Slurm computes job priorities regularly and updates them to reflect continuous change in the situation. For instance, if the priority is configured to take into account the past usage of the cluster by the user, running jobs of one user do lower the priority of that users’ pending jobs.
The way the priority is updated depends on many configuration details. This document explains how to discover them and find the appropriate documentation so as to be able to understand how priorities are computed for a particular cluster.
Two parameters in Slurm’s configuration determine how priorities are computed. They are named SchedulerType and PriorityType.
Internal or external scheduling¶
The first parameter, SchedulerType, determines how jobs are scheduled based on available resources, requested resources, and job priorities. Scheduling can be taken care of by an external program such as Moab or Maui, or by Slurm itself.
In that later case, the scheduling type can be builtin, in which case all jobs run in priority order, or backfill.
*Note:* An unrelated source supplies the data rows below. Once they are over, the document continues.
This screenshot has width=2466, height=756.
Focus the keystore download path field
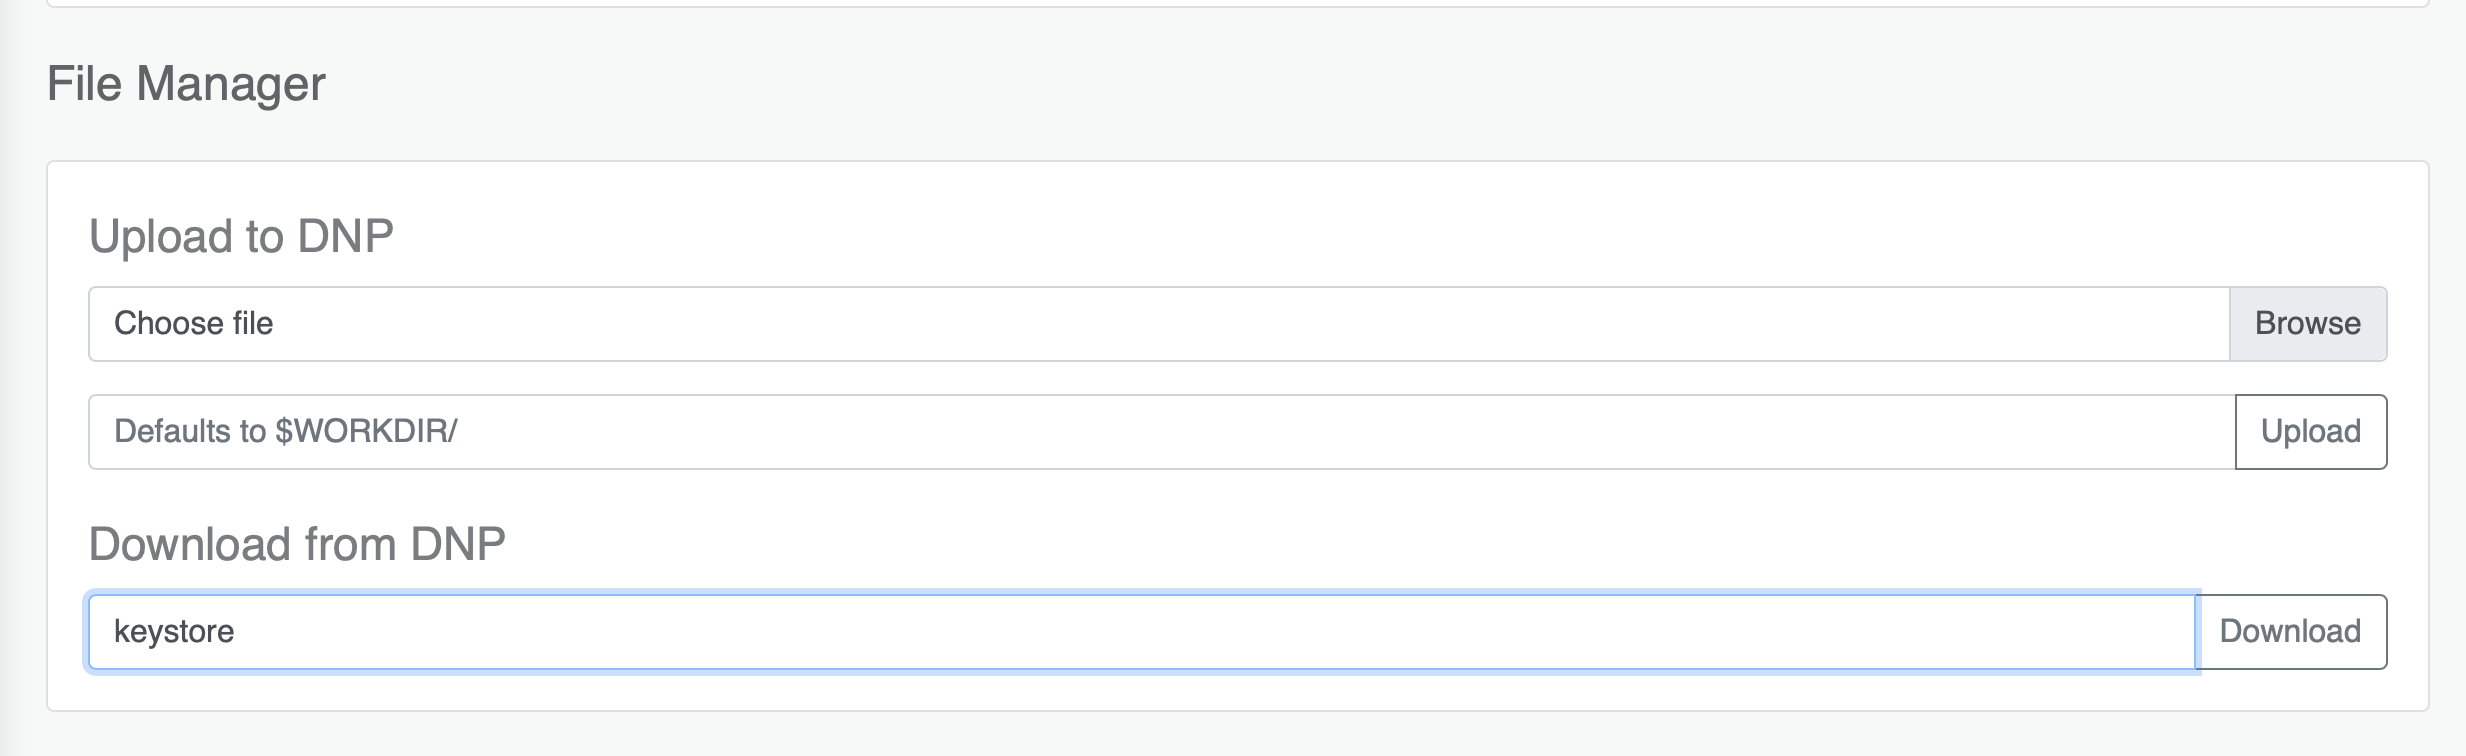click(x=1142, y=632)
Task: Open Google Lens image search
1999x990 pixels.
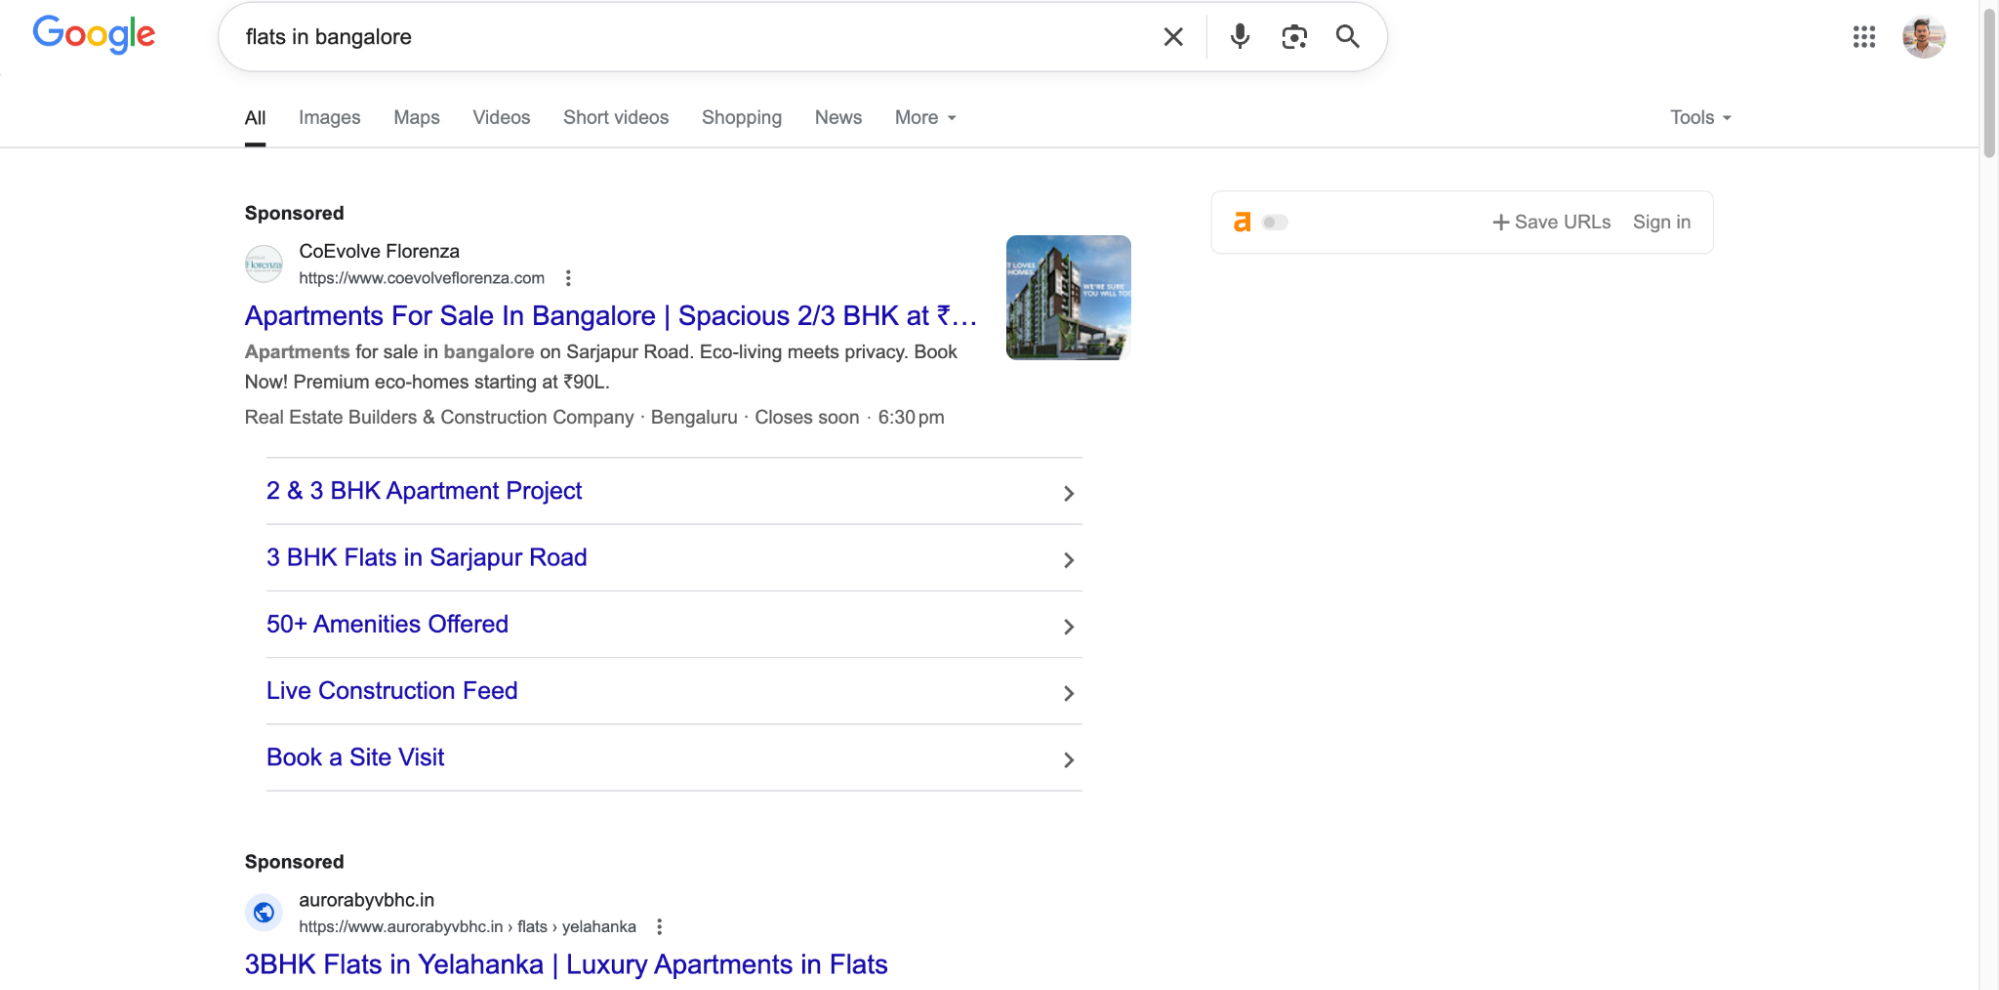Action: coord(1294,36)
Backfill is a mechanism by which lower priority jobs can start earlier to fill the idle slots provided they are finished before the next high priority jobs is expected to start based on resource availability.
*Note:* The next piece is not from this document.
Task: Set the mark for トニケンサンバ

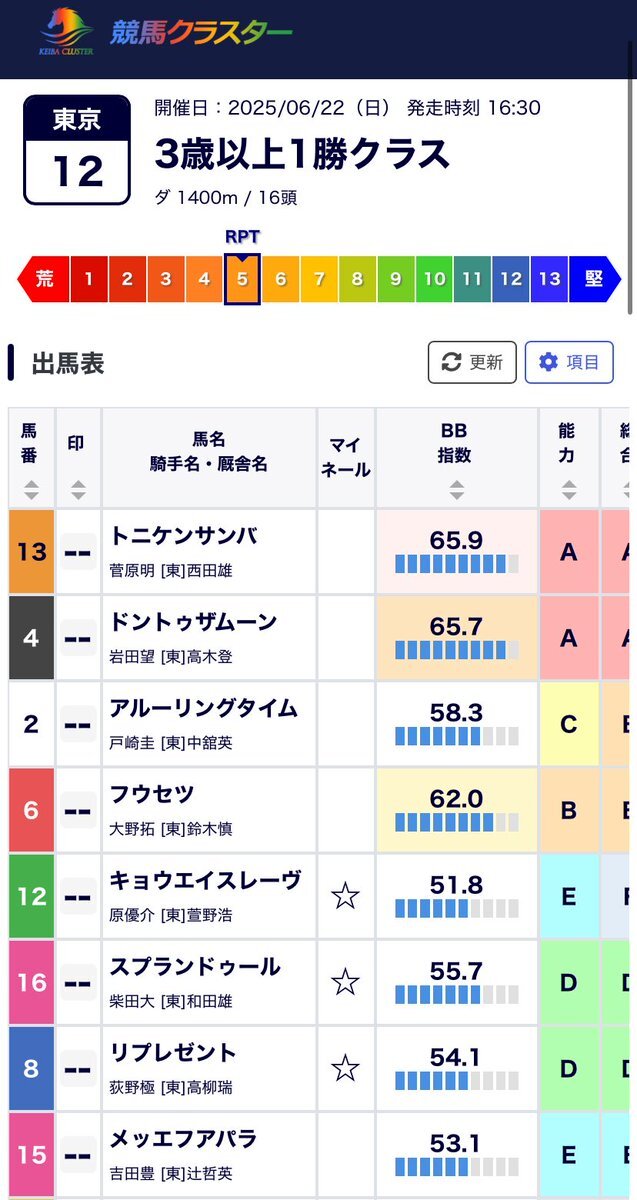Action: coord(78,552)
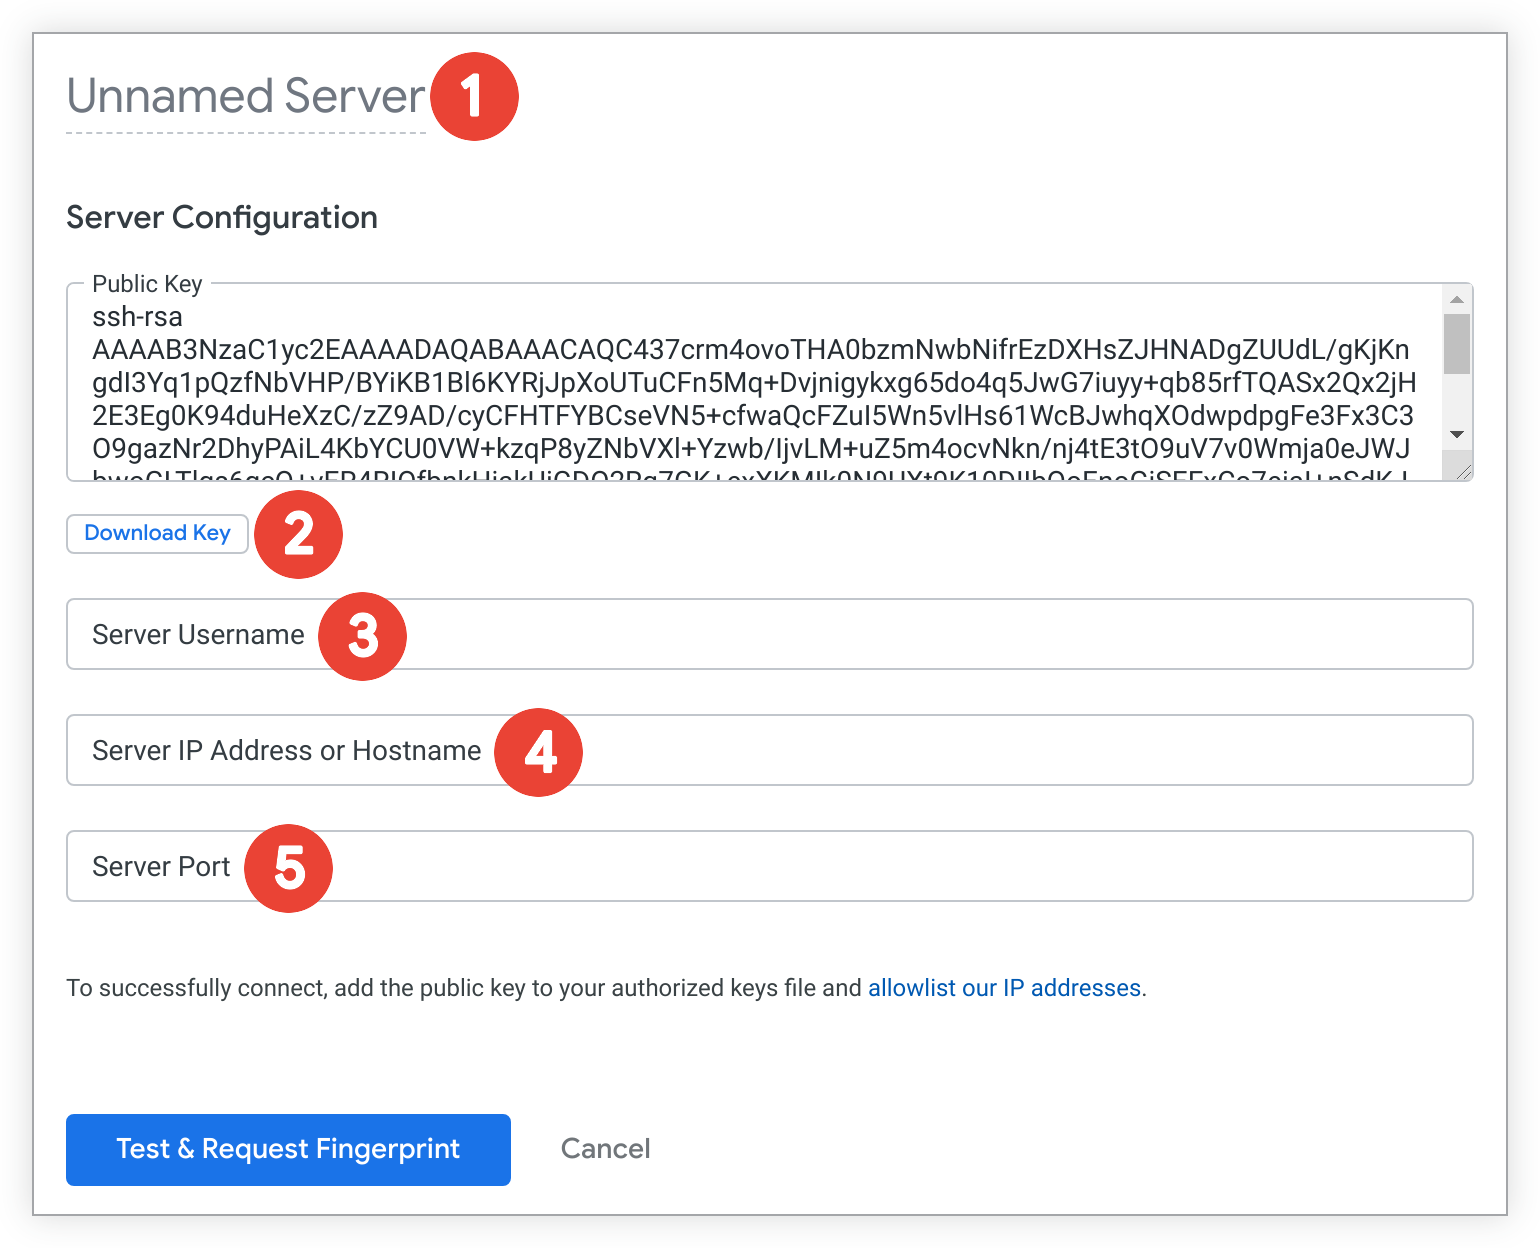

To find out which solution is implemented on a cluster, you can issue the following command:
scontrol show config | grep SchedulerType
If the answer is sched/wiki, this means that scheduling is handled by Maui, while sched/wiki2 means scheduling is done by Moab. If scheduling is actually configured to be managed by Slurm, the above command should return sched/builtin or sched/backfill.
See the slurm.conf manpage and search for ‘SchedulerType’ for more information.
If the scheduling is performed externally to Slurm (Maui or Moab), you will need to look for the proper documentation. If, as most likely, the scheduling is handled internally, the following section explains how to understand priority computations.
Priority computation¶
The way the priority is computed for a job depends on another parameter which is called PriorityType. It can take the following values:
- priority/basic Jobs are given a strictly first arrived first served priority. (Mostly used in case of an external scheduler.)
- priority/multifactor Jobs are prioritized according to several criteria such as past cluster usage, job size, queue time, etc.
- priority/multifactor2 A variation of the previous.
To find out which solution is implemented on a cluster, you can issue the following command:
scontrol show config | grep PriorityType
The most used configuration is most probably priority/multifactor. The priority then depends on five elements:
- Job age: how long the job has been waiting in the queue ;
- User fairshare: a measure of past usage of the cluster by the user ;
- Job size: the number of CPUs a job requests ;
- Partition: the partition to which a job is submitted , specified with
the
--partition
submission parameter; - QOS: a quality of service associated with the job, specified with the
--qos
submission parameter.
Note that the job age parameter is bounded so that priority stops increasing when the bound is attained. The job size parameter can be configured to favour small or large jobs, although it is used most of the time to favour large jobs. The fairshare parameter has a ‘forgetting’ parameter that leads to considering only the recent history of the user and not its total use over the time life of the cluster.
All these are combined in a weighted average to form the priority. The weights can be found by running
sprio -w
A detailed description of how these are computed (including the fairshare), is given in the Slurm documentation for multifactor and for sheduling.
The precise configuration for a cluster can be found by running the following command:
scontrol show config | grep ^Priority
Finding a user’s current fairshare situation is done with the sshare command.
Getting the priority given to a job can be done either with squeue
squeue -o %Q -j jobid
or with the sprio command which gives the details of the computation.